Copy the listing's lines word for word, beginning at the line that contains "Given: Click the lightning" and stopping after the line that contains "This screenshot has height=1874, width=1013.".

+ + +

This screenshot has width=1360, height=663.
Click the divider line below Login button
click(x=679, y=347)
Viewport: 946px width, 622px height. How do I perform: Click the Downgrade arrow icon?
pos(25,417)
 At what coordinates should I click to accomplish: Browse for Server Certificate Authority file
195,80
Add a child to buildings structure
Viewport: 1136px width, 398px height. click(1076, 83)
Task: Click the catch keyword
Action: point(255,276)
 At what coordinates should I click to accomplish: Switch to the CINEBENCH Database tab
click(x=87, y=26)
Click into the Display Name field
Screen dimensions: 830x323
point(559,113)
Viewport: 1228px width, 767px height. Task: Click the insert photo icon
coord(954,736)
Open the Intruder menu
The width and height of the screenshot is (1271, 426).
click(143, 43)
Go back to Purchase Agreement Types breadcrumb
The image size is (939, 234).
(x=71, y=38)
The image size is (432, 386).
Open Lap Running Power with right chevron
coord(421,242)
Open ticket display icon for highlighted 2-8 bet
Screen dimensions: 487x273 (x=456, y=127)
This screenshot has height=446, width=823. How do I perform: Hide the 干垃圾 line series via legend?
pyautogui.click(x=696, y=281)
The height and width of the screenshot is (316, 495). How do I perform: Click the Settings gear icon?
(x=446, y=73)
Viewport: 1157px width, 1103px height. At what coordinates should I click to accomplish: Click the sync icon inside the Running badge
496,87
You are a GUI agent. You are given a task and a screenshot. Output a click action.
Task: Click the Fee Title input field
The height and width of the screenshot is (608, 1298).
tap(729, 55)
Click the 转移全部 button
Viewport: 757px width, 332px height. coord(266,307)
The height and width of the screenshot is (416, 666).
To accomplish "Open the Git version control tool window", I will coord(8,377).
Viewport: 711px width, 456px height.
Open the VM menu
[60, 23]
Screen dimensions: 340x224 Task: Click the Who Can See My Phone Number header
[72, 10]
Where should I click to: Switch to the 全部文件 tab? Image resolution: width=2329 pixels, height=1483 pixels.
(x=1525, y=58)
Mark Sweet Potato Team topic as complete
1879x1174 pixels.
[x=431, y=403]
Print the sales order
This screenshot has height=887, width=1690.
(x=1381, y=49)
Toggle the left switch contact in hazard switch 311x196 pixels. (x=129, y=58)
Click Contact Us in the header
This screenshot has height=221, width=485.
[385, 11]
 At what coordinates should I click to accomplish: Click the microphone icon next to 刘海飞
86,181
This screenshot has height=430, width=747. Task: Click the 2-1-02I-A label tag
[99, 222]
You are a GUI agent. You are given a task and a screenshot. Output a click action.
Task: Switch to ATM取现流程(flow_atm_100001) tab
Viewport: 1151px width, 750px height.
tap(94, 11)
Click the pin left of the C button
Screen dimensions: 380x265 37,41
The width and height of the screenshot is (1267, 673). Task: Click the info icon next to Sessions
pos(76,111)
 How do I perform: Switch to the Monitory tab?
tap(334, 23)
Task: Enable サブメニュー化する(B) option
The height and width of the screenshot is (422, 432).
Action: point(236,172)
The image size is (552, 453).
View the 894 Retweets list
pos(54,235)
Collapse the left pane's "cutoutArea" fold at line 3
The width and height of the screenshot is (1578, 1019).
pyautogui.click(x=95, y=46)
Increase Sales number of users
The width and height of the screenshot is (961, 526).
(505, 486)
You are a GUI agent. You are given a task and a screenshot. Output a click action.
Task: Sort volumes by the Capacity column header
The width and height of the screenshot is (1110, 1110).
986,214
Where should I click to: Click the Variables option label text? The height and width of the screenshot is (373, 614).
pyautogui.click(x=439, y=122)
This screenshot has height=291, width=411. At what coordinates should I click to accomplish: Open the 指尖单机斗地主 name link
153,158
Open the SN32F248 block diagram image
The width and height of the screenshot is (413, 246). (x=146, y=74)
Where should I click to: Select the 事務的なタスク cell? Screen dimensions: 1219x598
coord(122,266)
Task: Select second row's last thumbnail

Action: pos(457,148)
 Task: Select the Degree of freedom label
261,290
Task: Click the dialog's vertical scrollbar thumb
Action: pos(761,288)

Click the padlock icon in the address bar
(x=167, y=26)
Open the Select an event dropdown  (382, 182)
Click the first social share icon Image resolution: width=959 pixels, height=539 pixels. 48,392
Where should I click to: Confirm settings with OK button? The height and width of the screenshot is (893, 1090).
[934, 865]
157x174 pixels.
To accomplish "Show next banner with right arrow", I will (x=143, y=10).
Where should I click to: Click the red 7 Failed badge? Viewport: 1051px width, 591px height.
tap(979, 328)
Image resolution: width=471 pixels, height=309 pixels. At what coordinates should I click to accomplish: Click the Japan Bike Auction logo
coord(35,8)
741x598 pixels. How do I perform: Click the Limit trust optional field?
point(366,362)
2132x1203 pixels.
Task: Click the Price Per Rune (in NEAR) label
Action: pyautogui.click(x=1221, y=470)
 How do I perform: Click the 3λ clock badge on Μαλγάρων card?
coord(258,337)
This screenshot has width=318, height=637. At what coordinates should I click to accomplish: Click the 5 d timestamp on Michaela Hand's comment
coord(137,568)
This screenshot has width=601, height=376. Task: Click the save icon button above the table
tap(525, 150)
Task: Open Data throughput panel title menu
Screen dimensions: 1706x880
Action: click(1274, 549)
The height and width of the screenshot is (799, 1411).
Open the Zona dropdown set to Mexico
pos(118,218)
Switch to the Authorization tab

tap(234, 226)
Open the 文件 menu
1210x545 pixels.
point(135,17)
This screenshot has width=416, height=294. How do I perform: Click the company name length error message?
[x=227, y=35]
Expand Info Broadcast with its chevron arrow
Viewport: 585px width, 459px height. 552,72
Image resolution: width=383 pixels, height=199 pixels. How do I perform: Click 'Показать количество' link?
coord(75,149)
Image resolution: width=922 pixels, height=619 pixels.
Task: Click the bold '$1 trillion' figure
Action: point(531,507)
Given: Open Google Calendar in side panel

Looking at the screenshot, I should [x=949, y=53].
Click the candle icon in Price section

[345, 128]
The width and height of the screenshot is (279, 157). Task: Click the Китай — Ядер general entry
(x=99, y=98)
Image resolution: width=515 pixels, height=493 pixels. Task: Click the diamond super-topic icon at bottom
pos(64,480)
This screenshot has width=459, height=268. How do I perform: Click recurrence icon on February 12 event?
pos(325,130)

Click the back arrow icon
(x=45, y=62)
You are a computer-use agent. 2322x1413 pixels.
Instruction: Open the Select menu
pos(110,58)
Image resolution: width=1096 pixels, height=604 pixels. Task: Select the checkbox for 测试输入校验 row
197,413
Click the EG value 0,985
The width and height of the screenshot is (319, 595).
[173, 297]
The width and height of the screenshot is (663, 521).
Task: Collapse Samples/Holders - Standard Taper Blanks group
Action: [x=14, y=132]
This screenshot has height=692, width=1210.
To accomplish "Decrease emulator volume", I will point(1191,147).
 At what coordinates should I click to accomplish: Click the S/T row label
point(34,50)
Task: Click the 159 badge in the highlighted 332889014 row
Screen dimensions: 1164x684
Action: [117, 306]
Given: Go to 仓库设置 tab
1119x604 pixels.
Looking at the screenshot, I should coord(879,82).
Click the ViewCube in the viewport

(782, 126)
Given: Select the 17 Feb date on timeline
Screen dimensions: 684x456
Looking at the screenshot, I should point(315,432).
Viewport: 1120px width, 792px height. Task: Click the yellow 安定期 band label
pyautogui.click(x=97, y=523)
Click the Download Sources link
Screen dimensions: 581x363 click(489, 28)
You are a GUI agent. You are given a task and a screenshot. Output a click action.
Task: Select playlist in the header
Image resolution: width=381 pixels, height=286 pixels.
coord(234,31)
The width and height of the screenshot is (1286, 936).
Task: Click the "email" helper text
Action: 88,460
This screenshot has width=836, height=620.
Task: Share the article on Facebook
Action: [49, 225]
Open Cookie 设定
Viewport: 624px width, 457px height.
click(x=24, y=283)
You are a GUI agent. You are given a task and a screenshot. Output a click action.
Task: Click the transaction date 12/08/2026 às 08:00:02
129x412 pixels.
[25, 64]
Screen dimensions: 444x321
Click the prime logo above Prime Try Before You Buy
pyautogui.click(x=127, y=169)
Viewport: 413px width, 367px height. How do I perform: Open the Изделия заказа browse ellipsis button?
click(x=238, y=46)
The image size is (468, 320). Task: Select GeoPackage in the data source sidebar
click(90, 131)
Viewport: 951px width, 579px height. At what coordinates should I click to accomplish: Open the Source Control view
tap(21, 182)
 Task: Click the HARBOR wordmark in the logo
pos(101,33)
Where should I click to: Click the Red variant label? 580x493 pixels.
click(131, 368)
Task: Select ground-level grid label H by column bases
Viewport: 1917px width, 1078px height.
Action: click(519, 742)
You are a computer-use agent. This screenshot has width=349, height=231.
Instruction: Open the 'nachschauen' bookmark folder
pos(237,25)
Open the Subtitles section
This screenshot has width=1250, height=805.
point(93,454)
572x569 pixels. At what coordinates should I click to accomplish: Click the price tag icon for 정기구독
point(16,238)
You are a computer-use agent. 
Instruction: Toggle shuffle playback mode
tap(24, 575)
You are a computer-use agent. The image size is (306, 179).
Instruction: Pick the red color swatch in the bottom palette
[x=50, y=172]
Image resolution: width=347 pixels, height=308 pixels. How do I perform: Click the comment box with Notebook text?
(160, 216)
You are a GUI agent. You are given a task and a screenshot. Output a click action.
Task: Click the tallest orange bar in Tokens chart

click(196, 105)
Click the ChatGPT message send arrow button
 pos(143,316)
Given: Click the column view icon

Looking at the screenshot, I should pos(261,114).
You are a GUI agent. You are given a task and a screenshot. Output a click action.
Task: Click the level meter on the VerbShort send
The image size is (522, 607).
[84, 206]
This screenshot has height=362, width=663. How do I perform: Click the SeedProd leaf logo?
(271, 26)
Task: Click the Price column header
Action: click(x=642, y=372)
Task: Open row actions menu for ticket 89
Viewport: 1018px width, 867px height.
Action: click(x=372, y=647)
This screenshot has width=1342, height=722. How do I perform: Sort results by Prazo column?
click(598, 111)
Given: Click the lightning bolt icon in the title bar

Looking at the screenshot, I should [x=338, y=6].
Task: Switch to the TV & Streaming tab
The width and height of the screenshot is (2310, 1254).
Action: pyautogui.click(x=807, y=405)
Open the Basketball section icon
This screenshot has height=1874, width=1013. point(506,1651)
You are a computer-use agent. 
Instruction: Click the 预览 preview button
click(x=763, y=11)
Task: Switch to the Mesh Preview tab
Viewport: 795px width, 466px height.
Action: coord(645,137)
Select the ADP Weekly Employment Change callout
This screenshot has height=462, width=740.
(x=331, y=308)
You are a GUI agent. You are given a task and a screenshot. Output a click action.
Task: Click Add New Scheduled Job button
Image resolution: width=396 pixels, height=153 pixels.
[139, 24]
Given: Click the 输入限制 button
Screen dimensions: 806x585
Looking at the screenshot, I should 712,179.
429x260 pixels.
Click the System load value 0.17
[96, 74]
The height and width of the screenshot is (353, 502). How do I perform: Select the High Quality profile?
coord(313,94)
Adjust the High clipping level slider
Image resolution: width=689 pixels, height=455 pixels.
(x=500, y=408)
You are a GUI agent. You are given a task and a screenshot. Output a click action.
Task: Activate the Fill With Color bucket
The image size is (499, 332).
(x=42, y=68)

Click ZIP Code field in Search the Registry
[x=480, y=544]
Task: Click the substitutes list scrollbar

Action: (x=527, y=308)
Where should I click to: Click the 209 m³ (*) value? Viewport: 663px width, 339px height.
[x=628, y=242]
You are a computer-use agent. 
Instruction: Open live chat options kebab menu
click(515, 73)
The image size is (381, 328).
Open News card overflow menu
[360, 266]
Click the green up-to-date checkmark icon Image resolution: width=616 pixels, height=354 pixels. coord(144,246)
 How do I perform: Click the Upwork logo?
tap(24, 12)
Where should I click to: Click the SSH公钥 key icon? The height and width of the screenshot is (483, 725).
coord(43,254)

+ + +

:: Response for this exercise ::
Given: Click the lightning bolt icon in the title bar

Looking at the screenshot, I should [x=338, y=6].
Task: Switch to the TV & Streaming tab
The width and height of the screenshot is (2310, 1254).
Action: pyautogui.click(x=807, y=405)
Open the Basketball section icon
This screenshot has height=1874, width=1013. point(506,1651)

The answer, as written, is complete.